This is not, nor will it ever be, a food blog. But I like to cook. There's one thing I make all the time that makes me feel like a rockstar in the kitchen, and it couldn't be simpler: stock.
(You might call it "broth" at your house, but there's a difference.)
In fact, I'm amazed more people don't make their own stock. In this age of conserving resources (or recycling, pick your favorite term), stock is the ultimate conservation project.
You're basically taking stuff you'd normally throw away and making more food out of it. (OK, that didn't sound right...) When you buy stock in the grocery store, it will set you back at least $3 for a quart. And for what? Water that's had bones and vegetables and herbs and spices simmering in it.
It couldn't be easier to do: take the remains of a roast chicken (it doesn't have to be homemade — a rotisserie chicken from the grocery store works well too) — bones, skin, wingtips, etc. — and toss them into a slow cooker. Scrub a couple of carrots and a rib or two of celery, cut them in two or three pieces, and throw them in with the carcass. Wash an onion — no need to peel it, but do remove the label if it has one — cut it in half, and throw it in. Add a few whole peppercorns, maybe a bay leaf and some thyme. Cover the whole thing with water, slap the lid on, and cook it on low for several hours or overnight.
(Edited to add: I prefer to use a slow cooker because I don't have to monitor it. Traditional stock recipes instruct you to periodically "skim the foam" off the top. For whatever reason, that instruction put me off the whole idea of stock for a long time. But with a slow cooker, foam doesn't happen — a bonus for those of us who like our cooking low-maintenance.)

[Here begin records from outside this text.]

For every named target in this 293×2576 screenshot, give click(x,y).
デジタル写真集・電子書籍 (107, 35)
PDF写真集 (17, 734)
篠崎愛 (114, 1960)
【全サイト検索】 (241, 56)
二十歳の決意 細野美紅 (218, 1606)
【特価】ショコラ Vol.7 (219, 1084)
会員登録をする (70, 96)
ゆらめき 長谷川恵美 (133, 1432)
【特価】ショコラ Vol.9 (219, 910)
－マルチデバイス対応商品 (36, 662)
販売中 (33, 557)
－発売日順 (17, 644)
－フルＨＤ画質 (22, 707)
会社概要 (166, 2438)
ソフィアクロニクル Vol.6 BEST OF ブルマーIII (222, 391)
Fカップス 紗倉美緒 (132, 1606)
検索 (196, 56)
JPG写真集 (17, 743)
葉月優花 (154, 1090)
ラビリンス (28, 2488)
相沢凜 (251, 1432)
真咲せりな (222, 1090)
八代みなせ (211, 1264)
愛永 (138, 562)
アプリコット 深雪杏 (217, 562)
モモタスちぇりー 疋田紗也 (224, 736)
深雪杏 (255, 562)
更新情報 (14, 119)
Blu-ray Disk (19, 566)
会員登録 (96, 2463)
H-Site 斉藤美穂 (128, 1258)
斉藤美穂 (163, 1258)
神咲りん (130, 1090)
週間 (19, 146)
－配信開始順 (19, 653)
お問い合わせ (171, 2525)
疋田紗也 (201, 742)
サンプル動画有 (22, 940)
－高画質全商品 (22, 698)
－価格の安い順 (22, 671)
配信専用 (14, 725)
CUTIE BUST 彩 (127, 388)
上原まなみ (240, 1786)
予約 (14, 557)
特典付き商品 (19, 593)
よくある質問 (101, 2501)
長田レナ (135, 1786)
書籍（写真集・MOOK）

(Sidebar: I once read that fancy restaurants have a stock pot going all the time, and they toss in various peels, ends and trimmings of vegetables and herbs as they're prepping. Carrot ends, onion skins, fresh herbs that are a little past their prime, even salad greens... as long as it's not too strongly flavored and there's not too much of one thing, it goes into the pot. I adapted that approach, and gather that stuff in a ziploc bag for stock-making day. If we haven't had a roast chicken that week, I make vegetable broth. Same process, shorter cooking time.)
In the morning, turn off the heat and let the cooker and its contents cool down a bit. Strain out the solids (you'll be discarding them) and pour the liquid into a large container. Refrigerate for several hours, then strain the solidified fat off the top.
Violà — chicken stock! (The method works for turkey, too.) You'll note that you just made about $10 worth of stock for the price of a few veggies. Not only that, but you're in charge of how much salt and other flavorings are in it.
You don't have to use it right away — stock freezes well. I'll sometimes pour it into ice cube trays, freeze, then pop the frozen stock cubes into a freezer bag. This makes it easy to grab exactly as much as I need.
What's stock good for? Well, besides the obvious applications like soups and sauces, stock is a great way to add flavor to a lot of things you might otherwise use water for (like rice or couscous). And some dishes (like risotto and polenta) usually call for stock.
So make your own, and you can be a rockstar in the kitchen too!